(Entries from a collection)
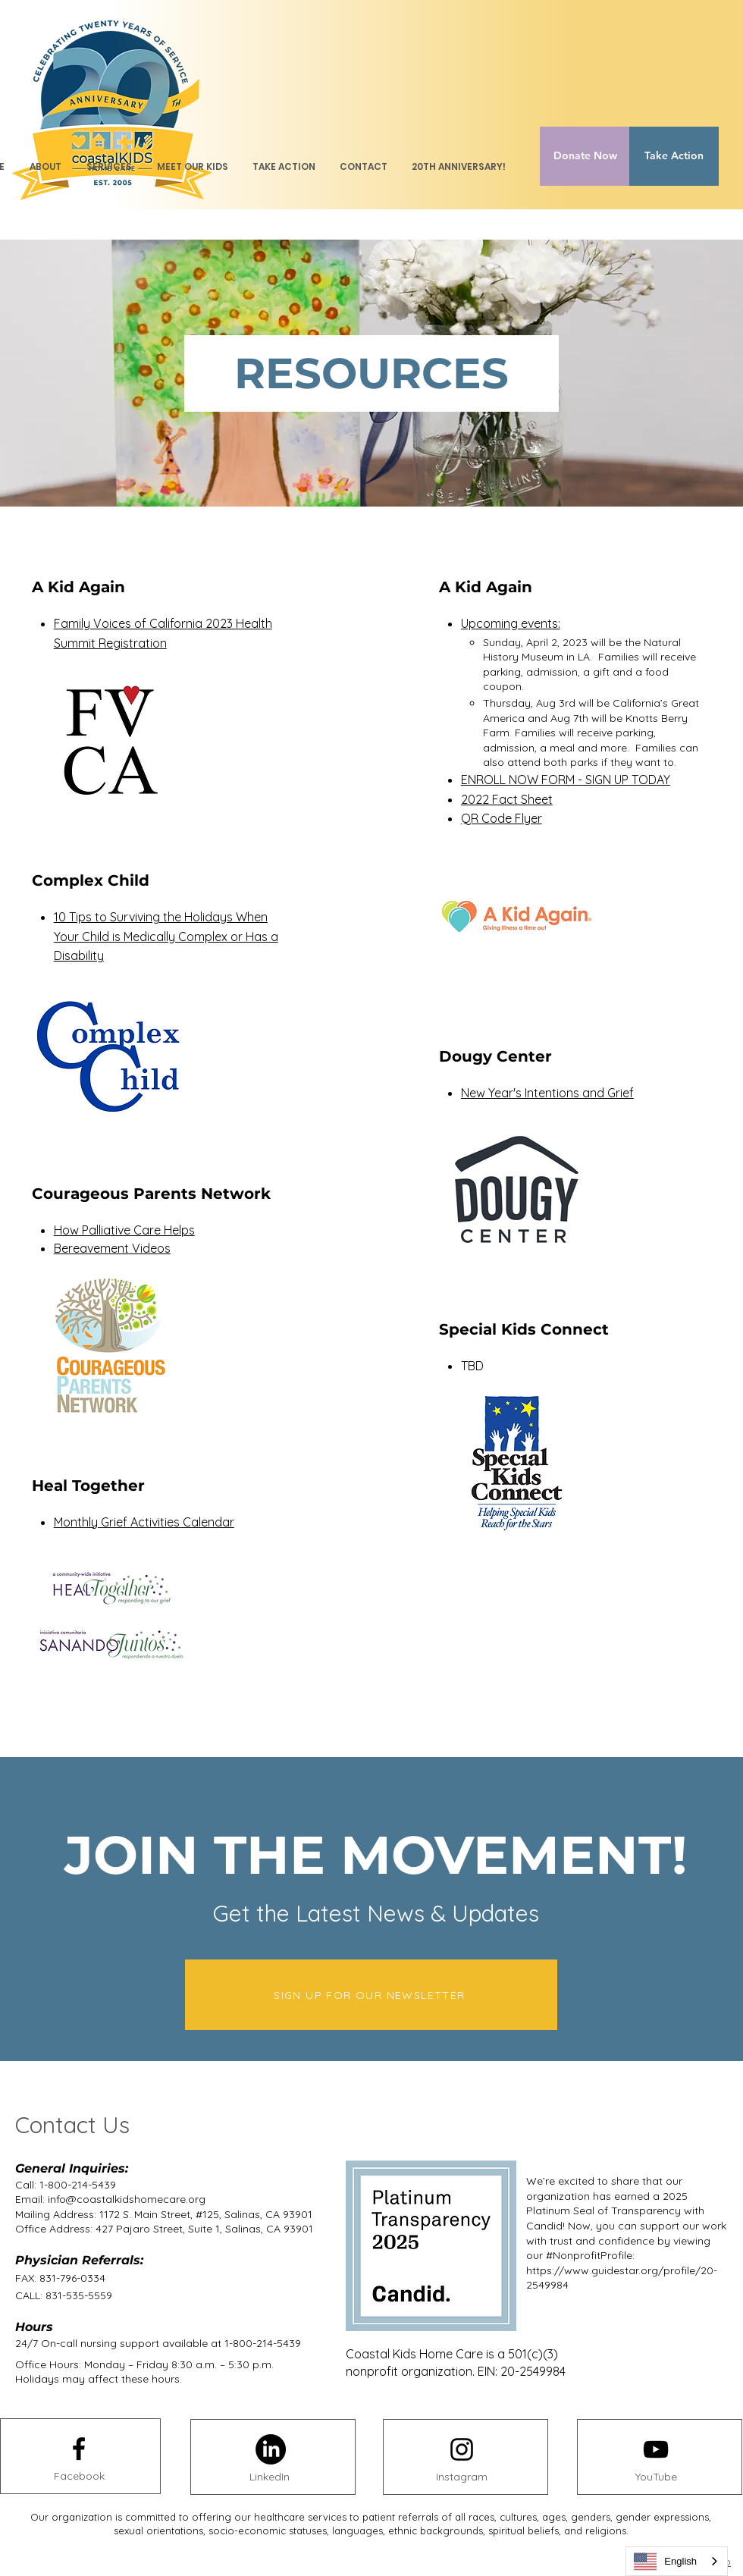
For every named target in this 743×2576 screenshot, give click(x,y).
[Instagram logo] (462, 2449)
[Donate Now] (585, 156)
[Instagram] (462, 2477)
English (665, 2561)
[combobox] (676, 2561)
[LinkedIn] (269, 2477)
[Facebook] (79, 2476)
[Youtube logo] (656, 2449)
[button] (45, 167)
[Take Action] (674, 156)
* * *
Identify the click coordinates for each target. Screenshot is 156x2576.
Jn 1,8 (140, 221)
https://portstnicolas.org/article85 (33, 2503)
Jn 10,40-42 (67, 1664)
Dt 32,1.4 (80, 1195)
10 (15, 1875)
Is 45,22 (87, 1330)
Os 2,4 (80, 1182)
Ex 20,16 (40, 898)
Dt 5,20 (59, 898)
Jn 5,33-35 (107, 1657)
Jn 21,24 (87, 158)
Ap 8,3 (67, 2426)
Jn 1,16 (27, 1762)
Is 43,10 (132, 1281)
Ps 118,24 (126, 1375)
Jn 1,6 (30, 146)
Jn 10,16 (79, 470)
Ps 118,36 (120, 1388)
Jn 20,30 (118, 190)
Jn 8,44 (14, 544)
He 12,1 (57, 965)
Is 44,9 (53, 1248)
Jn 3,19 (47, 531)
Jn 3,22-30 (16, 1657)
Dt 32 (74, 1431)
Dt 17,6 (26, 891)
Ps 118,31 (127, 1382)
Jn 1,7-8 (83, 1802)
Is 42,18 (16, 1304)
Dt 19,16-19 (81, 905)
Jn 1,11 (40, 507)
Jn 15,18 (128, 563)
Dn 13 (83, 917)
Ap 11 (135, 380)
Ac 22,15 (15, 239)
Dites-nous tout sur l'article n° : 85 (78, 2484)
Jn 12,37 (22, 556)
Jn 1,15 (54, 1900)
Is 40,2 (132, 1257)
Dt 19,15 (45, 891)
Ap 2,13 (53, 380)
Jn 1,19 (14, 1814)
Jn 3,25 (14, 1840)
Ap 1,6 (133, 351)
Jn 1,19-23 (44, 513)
* * *
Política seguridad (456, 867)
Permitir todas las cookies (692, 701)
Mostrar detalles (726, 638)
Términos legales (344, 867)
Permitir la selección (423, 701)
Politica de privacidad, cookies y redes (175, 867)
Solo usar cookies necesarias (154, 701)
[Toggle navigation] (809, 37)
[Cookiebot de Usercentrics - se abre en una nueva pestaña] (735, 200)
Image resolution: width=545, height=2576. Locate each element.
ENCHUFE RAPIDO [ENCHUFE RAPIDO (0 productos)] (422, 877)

**WHAT TO PRODUCE:**
Echo the listing lines verbatim, starting with the line that contains "Jn 8,44 (14, 544)" and continuing through the line that contains "Jn 1,19-23 (44, 513)".

**WRITTEN REPLY:**
Jn 8,44 (14, 544)
He 12,1 (57, 965)
Is 44,9 (53, 1248)
Jn 3,19 (47, 531)
Jn 3,22-30 (16, 1657)
Dt 32 (74, 1431)
Dt 17,6 (26, 891)
Ps 118,31 (127, 1382)
Jn 1,7-8 (83, 1802)
Is 42,18 (16, 1304)
Dt 19,16-19 (81, 905)
Jn 1,11 (40, 507)
Jn 15,18 (128, 563)
Dn 13 (83, 917)
Ap 11 (135, 380)
Ac 22,15 (15, 239)
Dites-nous tout sur l'article n° : 85 (78, 2484)
Jn 12,37 (22, 556)
Jn 1,15 (54, 1900)
Is 40,2 (132, 1257)
Dt 19,15 (45, 891)
Ap 2,13 (53, 380)
Jn 1,19 (14, 1814)
Jn 3,25 (14, 1840)
Ap 1,6 (133, 351)
Jn 1,19-23 (44, 513)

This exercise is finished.